## WHAT YOU NEED TO DO
Give again only the lines from the line that holds "You are a computer-use agent." to the end of the data, inclusive, omitting all pictures.

## MATERIAL FOR THIS TASK
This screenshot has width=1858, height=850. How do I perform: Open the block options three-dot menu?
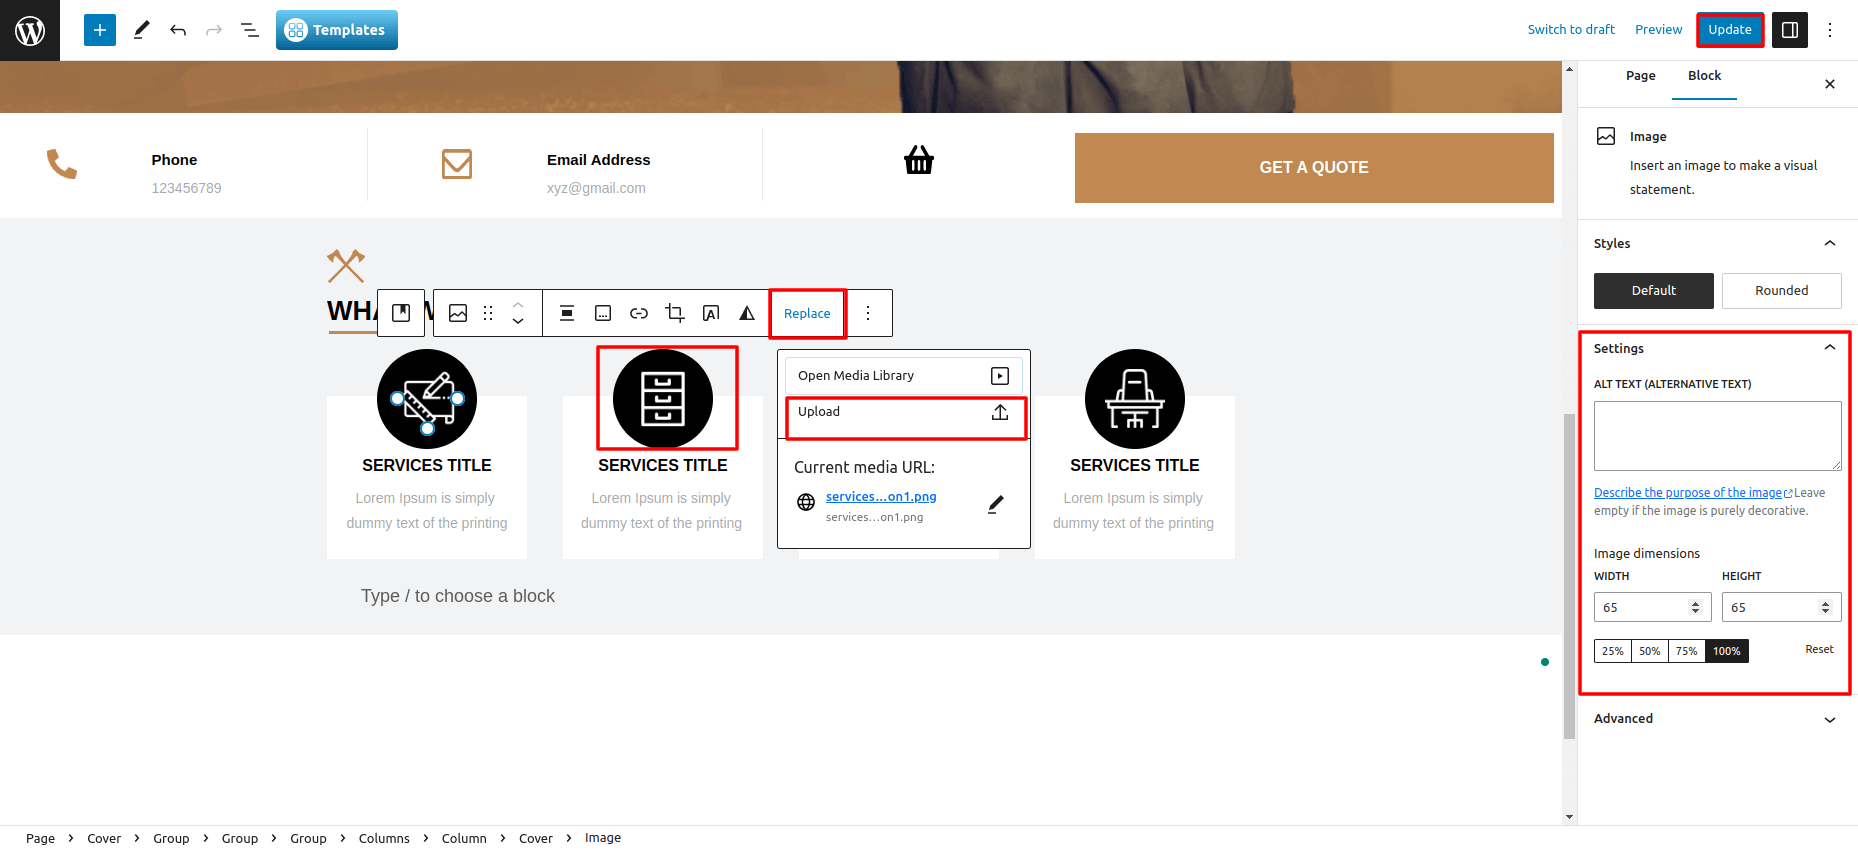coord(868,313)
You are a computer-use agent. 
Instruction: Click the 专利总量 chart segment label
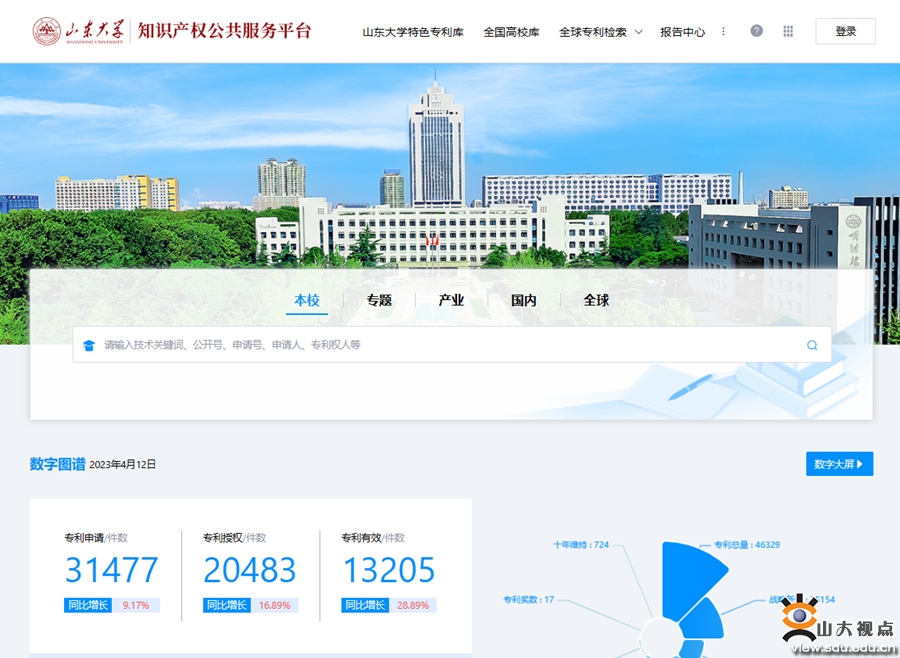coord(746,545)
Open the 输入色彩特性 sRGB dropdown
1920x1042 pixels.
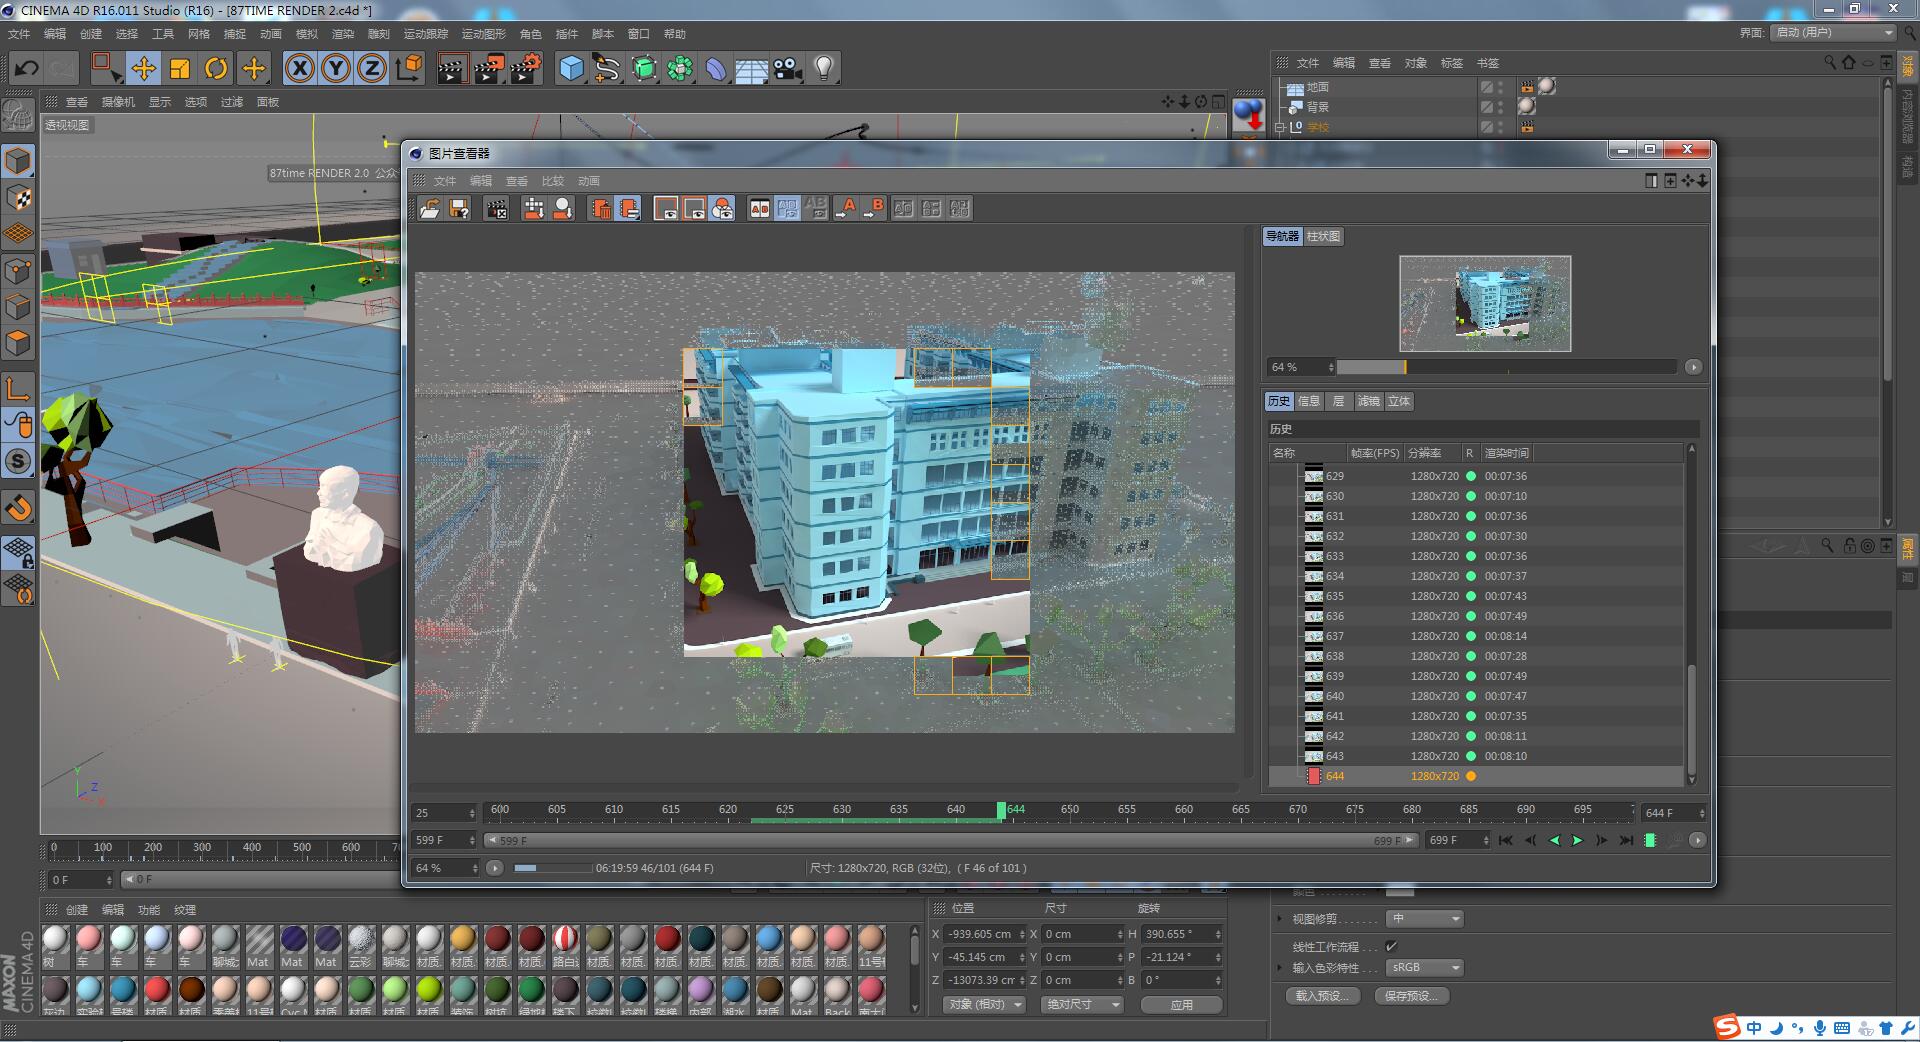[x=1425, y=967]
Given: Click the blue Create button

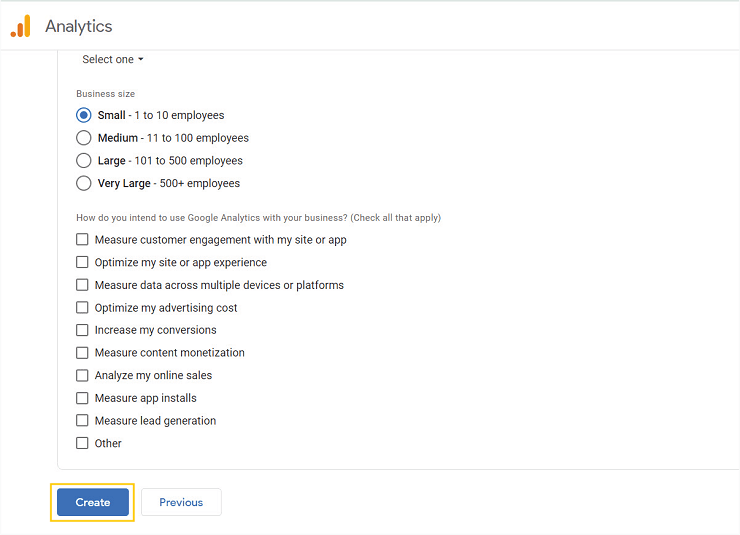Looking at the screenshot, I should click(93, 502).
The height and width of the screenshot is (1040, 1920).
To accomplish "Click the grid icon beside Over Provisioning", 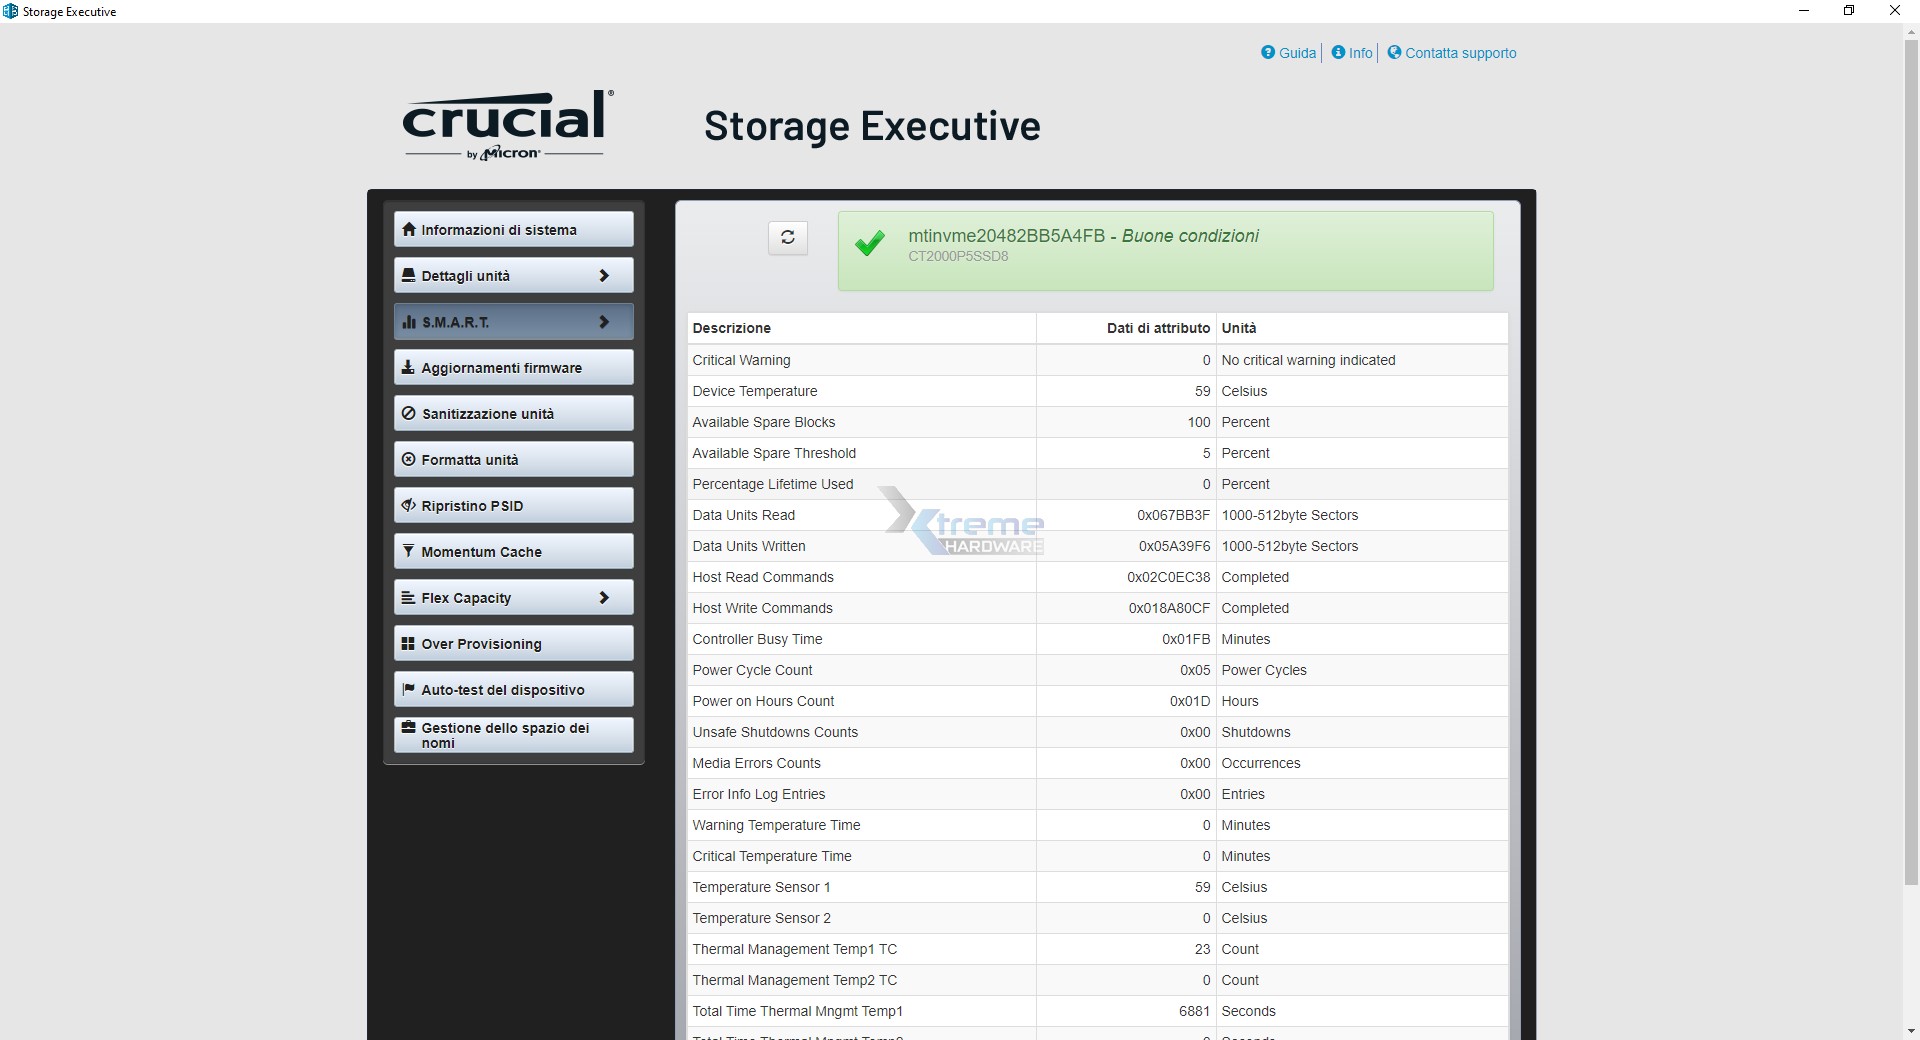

## RESPONSE TO THE TASK
You are a computer-use agent. 
Instruction: Click the 专利总量 chart segment label
coord(746,545)
Open the 输入色彩特性 sRGB dropdown
1920x1042 pixels.
[x=1425, y=967]
Given: Click the blue Create button

Looking at the screenshot, I should click(93, 502).
The height and width of the screenshot is (1040, 1920).
To accomplish "Click the grid icon beside Over Provisioning", 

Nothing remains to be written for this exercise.